10 min read SOC2Auditors.org

The decision costs you $10K-$35K in incremental spend and 3-6 months of timeline. Here’s the data you need to choose correctly.

What Actually Changes Between Type 1 and Type 2

Type 1 proves your controls are designed correctly on a specific date. The auditor checks if you have MFA enabled, encryption configured, and policies written. They don’t verify these controls actually worked over time.

Type 2 proves your controls work consistently over 3-12 months. Same design check as Type 1, plus evidence that controls operated without failure throughout the observation period.

The core question: Will your target customers accept Type 1?

Based on 500+ RFPs analyzed in 2024-2025:

  • Fortune 500: 98% require Type 2
  • Mid-market (500-5000 employees): 85% require Type 2
  • SMB (under 500 employees): 60% require Type 2
  • Financial services: 99% require Type 2
  • Government/public sector: 95% require Type 2

If you’re selling to enterprises, the incremental $10K-$35K for Type 2 is cheaper than doing Type 1 now and Type 2 in 12 months.

Side-by-Side Comparison

Feature Type 1 Type 2
What it tests Design only Design + Operating effectiveness
Timeframe Point-in-time 3-12 month observation
Cost (specialist) $12K-$40K $15K-$75K
Timeline 3-8 months 6-20 months
Customer acceptance ~60% of SMB ~95% of Enterprise
Evidence required Minimal (configs, policies) Extensive (logs, reviews, tickets)
Best for Speed, testing waters Enterprise sales

Type 1 vs Type 2 comparison showing cost, timeline, and customer acceptance

Cost and Timeline Reality Check

Type 1 Pricing (2025 Market Rates)

  • Specialist auditors: $12K-$40K
  • Regional auditors: $15K-$50K
  • Mid-tier auditors: $20K-$65K
  • Big Four auditors: $40K-$160K

Timeline: 3-8 months total

Type 2 Pricing (2025 Market Rates)

  • Specialist auditors: $15K-$75K
  • Regional auditors: $20K-$95K
  • Mid-tier auditors: $30K-$120K
  • Big Four auditors: $60K-$450K

Timeline: 6-20 months total (3-12 month observation period + testing)

The math: Type 2 costs 20-30% more than Type 1, but eliminates the need to re-audit in 12 months. If 85%+ of your prospects require Type 2, spending $30K on Type 1 first is wasting money.

When Type 1 Actually Makes Sense

Type 1 works for three specific scenarios:

1. Speed matters more than customer acceptance. You need something in 4-6 months to unblock SMB deals. You know you’ll need Type 2 later, but can’t wait 10+ months.

2. Testing the waters.
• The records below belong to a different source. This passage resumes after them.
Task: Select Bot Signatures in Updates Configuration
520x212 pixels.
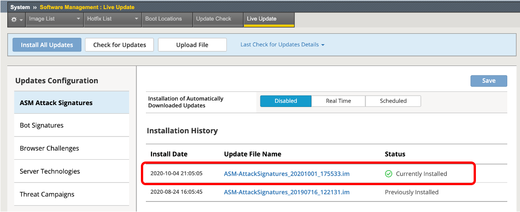Action: pyautogui.click(x=72, y=126)
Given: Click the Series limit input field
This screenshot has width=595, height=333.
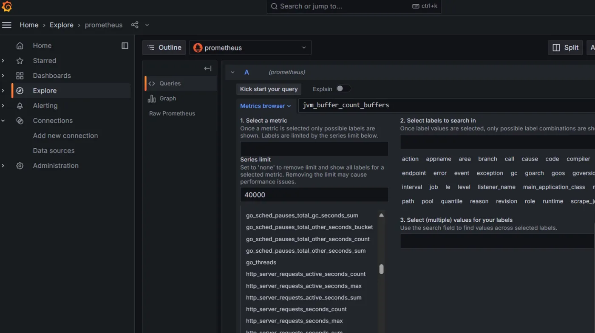Looking at the screenshot, I should (314, 195).
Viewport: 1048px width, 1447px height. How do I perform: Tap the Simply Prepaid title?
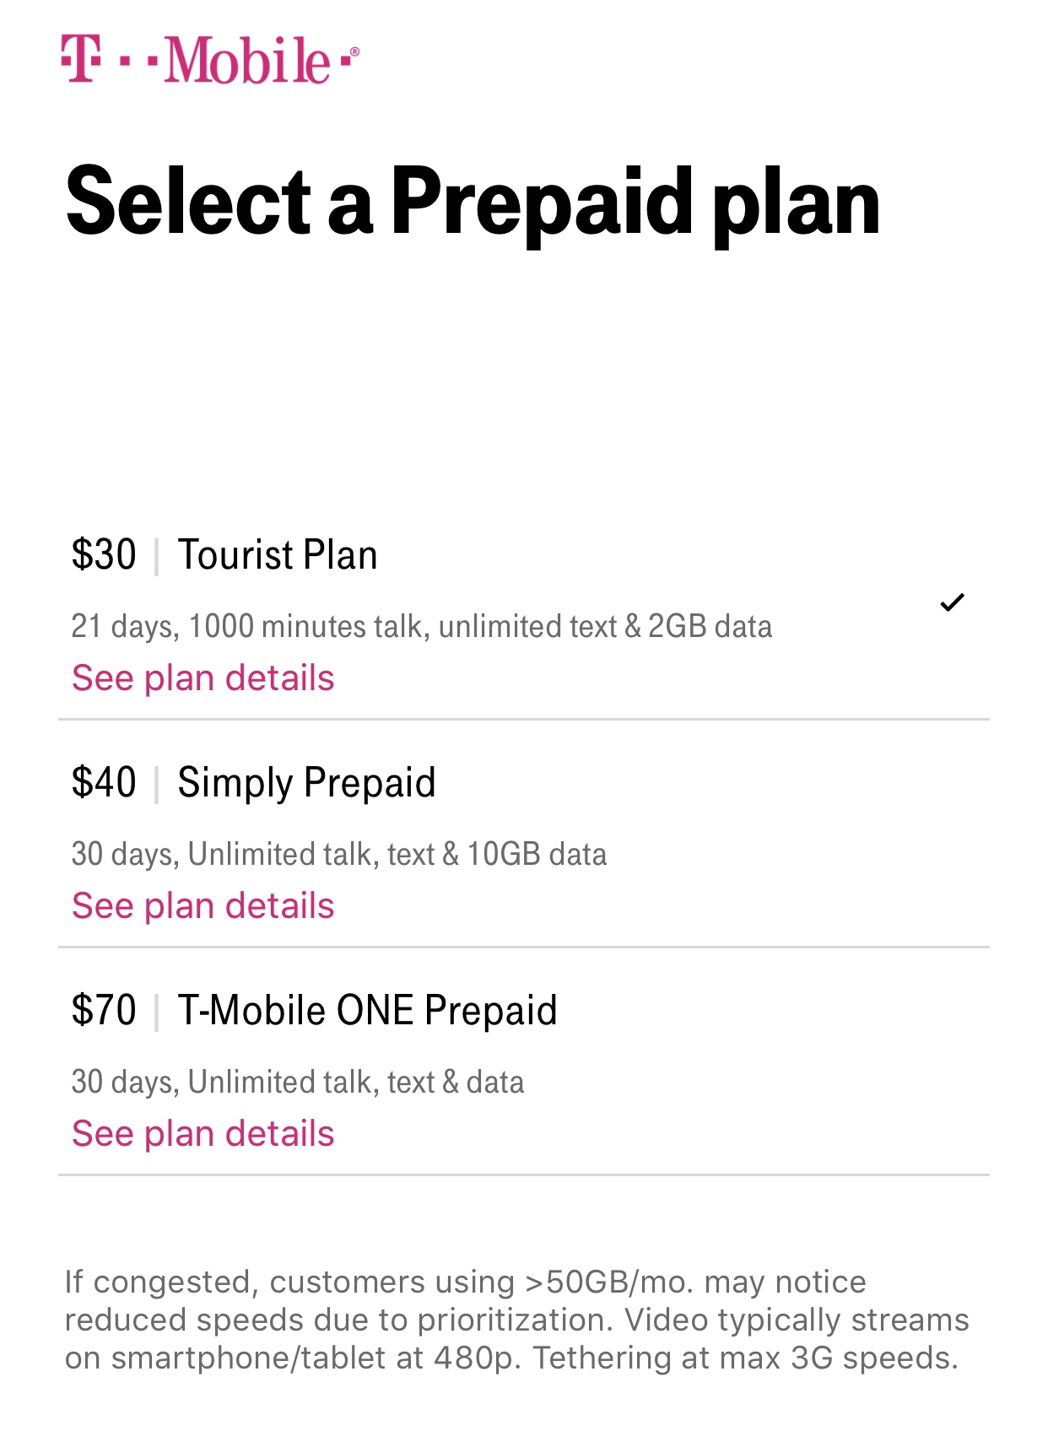coord(307,783)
You’re unsure if SOC 2 will actually help close deals. Type 1 is a $15K-$40K experiment vs $30K-$75K commitment.

3. Specific customer requirement. A single customer explicitly accepts Type 1 (rare, but happens with SMB customers or specific industries).

Don’t do Type 1 because:

  • “It’s cheaper” (not if you need Type 2 in 12 months)
  • “We’re not ready for Type 2” (if you’re not ready for Type 2, you’re not ready for Type 1 either—same controls required)
  • “We want to start small” (Type 1 and Type 2 have the same scope, just different testing periods)

Type 2 Deep Dive

What Type 2 Tests

Type 2 evaluates both design and operating effectiveness. Everything from Type 1, plus:

  • Controls operated throughout observation period (3-12 months)
  • Evidence of consistent control operation (logs, tickets, reports)
  • Exceptions and deficiencies identified and addressed
  • Control changes tracked and documented

Observation period requirements:

  • Minimum 3 months (rarely accepted by customers)
  • Standard 6 months (common for first audit)
  • Preferred 12 months (enterprise preference, rolling coverage)

Type 2 Costs

  • Specialist auditors: $15K-$75K
  • Regional auditors: $20K-$95K
  • Mid-tier auditors: $30K-$120K
  • Big Four auditors: $60K-$450K

Type 2 Timeline

  1. Preparation: 2-4 months (implement controls, write policies)
  2. Auditor engagement: 2-4 weeks (get quotes, negotiate)
  3. Observation period: 3-12 months (controls must operate consistently)
  4. Testing and fieldwork: 3-6 weeks (auditor tests evidence)
  5. Report issuance: 3-5 weeks (draft review, final report)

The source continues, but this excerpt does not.